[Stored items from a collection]
-----

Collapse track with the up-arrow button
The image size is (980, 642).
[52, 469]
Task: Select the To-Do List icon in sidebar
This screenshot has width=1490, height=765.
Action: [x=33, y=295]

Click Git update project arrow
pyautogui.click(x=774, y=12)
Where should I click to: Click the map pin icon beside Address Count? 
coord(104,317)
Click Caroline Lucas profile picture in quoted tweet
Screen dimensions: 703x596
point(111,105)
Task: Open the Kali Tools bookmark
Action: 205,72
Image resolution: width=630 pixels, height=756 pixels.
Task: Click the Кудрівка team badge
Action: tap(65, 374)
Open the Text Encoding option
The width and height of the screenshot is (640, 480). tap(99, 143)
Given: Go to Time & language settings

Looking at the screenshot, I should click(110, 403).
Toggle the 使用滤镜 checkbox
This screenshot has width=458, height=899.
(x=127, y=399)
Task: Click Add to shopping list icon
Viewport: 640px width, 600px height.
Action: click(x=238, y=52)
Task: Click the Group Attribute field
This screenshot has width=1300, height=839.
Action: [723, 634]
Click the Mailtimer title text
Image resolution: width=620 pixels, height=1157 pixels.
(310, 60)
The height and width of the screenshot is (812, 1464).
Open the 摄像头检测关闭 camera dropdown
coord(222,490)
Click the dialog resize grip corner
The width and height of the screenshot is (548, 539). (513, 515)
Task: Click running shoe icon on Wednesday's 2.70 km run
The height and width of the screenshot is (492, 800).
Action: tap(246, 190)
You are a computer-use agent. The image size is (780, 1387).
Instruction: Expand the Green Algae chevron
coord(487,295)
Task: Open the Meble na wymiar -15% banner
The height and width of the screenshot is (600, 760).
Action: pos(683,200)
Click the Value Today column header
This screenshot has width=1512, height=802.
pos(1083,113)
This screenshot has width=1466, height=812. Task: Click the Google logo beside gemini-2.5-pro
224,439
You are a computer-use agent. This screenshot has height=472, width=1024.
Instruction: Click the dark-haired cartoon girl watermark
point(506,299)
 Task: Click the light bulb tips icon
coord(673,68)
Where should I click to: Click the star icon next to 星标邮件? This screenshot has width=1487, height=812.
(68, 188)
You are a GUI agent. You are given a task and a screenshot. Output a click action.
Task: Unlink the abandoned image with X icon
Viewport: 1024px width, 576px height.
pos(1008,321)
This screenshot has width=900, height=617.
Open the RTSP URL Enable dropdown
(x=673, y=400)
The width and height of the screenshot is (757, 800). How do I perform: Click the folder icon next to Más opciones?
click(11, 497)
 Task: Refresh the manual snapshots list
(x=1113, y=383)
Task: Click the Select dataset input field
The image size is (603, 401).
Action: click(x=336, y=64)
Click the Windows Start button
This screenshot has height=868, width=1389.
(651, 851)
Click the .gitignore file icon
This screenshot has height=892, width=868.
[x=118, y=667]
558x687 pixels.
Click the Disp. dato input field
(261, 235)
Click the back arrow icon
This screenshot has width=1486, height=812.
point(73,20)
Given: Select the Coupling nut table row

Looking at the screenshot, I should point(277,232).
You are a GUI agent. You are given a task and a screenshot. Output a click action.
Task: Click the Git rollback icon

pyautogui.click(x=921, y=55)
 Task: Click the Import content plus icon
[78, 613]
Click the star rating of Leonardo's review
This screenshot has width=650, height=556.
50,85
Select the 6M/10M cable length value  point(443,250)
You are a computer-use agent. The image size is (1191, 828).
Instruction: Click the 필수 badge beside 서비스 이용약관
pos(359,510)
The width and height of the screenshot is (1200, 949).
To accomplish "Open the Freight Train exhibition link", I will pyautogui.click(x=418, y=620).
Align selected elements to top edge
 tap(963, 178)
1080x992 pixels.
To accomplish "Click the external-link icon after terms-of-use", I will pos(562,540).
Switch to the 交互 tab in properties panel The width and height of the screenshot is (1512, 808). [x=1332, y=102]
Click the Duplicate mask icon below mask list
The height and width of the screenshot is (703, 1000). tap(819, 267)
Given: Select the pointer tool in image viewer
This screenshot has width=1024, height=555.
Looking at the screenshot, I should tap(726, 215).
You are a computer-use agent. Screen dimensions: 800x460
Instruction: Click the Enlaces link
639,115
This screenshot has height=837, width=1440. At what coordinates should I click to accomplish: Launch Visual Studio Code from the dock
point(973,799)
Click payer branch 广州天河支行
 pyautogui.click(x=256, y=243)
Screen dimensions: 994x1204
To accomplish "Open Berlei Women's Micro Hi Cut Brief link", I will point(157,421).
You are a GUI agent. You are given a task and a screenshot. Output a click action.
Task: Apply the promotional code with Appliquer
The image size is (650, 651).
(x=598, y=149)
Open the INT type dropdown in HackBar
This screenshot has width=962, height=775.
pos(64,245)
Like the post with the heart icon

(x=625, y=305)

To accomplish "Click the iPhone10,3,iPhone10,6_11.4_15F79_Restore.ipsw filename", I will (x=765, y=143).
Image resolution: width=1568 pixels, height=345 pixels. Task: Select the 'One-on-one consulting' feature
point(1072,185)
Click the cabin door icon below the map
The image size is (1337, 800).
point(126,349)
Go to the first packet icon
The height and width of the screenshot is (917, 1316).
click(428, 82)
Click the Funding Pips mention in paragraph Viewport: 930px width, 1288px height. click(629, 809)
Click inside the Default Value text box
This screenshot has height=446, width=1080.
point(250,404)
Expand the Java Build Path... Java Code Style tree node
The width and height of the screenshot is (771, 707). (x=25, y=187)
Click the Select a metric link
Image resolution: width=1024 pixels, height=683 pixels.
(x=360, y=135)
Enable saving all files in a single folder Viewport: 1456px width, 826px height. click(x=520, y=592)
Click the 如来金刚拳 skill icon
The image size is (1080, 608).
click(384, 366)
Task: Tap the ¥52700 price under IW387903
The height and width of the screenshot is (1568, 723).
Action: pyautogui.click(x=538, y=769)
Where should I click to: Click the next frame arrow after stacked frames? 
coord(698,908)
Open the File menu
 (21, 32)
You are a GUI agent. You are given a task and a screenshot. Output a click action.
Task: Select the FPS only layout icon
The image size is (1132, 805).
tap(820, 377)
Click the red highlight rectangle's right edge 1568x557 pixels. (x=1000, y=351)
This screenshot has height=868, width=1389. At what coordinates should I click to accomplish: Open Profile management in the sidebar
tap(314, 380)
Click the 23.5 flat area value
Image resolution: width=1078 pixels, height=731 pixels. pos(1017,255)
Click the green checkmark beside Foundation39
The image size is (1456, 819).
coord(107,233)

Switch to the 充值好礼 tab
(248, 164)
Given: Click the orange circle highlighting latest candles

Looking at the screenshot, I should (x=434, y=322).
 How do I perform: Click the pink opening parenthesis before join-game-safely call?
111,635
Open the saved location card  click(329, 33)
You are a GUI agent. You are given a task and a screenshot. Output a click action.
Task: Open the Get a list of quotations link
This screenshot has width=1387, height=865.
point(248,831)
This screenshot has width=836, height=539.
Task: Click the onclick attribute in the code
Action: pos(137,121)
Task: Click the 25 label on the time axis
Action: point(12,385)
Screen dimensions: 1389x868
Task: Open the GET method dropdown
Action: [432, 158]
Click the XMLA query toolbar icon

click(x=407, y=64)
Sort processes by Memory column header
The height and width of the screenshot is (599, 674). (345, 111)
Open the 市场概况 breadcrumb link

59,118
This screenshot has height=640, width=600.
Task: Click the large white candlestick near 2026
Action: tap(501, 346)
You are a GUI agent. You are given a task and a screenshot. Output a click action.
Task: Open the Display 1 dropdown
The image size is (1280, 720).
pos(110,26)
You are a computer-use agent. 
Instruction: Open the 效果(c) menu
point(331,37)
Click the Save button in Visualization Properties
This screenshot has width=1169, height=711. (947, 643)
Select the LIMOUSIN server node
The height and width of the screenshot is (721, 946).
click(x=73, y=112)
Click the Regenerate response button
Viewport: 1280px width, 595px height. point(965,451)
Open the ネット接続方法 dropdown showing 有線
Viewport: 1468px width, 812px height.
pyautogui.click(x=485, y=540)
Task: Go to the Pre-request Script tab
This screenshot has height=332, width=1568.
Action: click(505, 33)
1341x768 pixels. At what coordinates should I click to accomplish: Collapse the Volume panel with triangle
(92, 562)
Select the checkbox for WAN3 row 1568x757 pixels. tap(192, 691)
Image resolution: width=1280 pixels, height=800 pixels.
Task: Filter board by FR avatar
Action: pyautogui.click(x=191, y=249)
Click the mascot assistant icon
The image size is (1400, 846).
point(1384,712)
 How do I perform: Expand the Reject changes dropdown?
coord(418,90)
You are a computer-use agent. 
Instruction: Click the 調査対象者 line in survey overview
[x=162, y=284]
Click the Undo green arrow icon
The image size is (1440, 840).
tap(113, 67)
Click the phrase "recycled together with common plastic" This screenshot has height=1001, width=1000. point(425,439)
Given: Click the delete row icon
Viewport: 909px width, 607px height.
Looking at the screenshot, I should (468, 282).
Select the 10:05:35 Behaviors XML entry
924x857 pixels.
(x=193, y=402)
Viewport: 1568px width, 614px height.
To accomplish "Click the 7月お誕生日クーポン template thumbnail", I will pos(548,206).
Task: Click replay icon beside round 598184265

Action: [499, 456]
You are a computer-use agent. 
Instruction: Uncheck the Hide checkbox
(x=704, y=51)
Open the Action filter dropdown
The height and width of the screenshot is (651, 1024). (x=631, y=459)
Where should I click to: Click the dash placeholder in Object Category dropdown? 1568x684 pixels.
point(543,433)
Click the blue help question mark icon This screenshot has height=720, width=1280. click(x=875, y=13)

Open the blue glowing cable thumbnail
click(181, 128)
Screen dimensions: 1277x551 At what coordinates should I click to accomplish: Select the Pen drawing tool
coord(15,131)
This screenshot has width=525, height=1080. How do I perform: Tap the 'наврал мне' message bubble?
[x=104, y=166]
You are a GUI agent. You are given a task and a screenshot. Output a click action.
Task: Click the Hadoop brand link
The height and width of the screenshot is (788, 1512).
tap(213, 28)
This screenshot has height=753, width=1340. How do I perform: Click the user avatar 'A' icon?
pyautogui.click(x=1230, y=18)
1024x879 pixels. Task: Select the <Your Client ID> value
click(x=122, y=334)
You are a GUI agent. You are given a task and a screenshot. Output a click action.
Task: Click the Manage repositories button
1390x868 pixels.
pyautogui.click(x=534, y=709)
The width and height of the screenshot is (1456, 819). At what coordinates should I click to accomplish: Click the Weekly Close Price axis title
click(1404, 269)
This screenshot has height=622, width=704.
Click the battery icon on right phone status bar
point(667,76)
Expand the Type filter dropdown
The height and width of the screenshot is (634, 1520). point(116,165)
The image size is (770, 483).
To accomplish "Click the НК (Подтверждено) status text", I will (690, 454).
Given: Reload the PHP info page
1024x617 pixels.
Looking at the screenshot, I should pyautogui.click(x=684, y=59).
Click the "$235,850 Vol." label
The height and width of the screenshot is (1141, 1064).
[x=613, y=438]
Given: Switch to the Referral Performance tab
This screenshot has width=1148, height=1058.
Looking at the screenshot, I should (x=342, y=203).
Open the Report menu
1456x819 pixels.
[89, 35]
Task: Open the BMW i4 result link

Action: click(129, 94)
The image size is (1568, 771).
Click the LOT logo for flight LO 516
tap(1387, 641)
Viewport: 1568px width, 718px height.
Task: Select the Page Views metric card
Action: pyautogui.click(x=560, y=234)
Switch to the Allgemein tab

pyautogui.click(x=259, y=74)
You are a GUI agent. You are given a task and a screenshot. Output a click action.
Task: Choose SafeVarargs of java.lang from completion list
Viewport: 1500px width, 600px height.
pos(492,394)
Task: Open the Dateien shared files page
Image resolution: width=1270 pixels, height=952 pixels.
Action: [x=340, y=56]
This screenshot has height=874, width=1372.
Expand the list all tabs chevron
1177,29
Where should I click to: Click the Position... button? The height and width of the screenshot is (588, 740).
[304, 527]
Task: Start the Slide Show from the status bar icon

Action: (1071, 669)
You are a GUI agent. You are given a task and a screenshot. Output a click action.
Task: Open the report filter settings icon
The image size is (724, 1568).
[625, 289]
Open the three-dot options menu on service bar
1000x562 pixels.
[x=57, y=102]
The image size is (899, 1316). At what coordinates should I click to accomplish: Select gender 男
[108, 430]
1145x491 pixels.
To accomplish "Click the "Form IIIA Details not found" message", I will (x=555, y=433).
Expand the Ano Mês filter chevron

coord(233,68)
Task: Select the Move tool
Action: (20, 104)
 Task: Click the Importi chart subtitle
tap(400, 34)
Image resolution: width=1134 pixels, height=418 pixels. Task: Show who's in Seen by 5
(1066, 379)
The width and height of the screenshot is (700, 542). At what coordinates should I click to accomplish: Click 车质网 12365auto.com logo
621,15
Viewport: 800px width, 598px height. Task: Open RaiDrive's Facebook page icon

-----

_Short exercise_
Replace "chart subtitle" with "chart title" in the records starting at the line containing "Expand the Ano Mês filter chevron" and ending at the end of the records. Give those lines again with everything else unchanged.

_Answer to the exercise_
Expand the Ano Mês filter chevron

coord(233,68)
Task: Select the Move tool
Action: (20, 104)
 Task: Click the Importi chart title
tap(400, 34)
Image resolution: width=1134 pixels, height=418 pixels. Task: Show who's in Seen by 5
(1066, 379)
The width and height of the screenshot is (700, 542). At what coordinates should I click to accomplish: Click 车质网 12365auto.com logo
621,15
Viewport: 800px width, 598px height. Task: Open RaiDrive's Facebook page icon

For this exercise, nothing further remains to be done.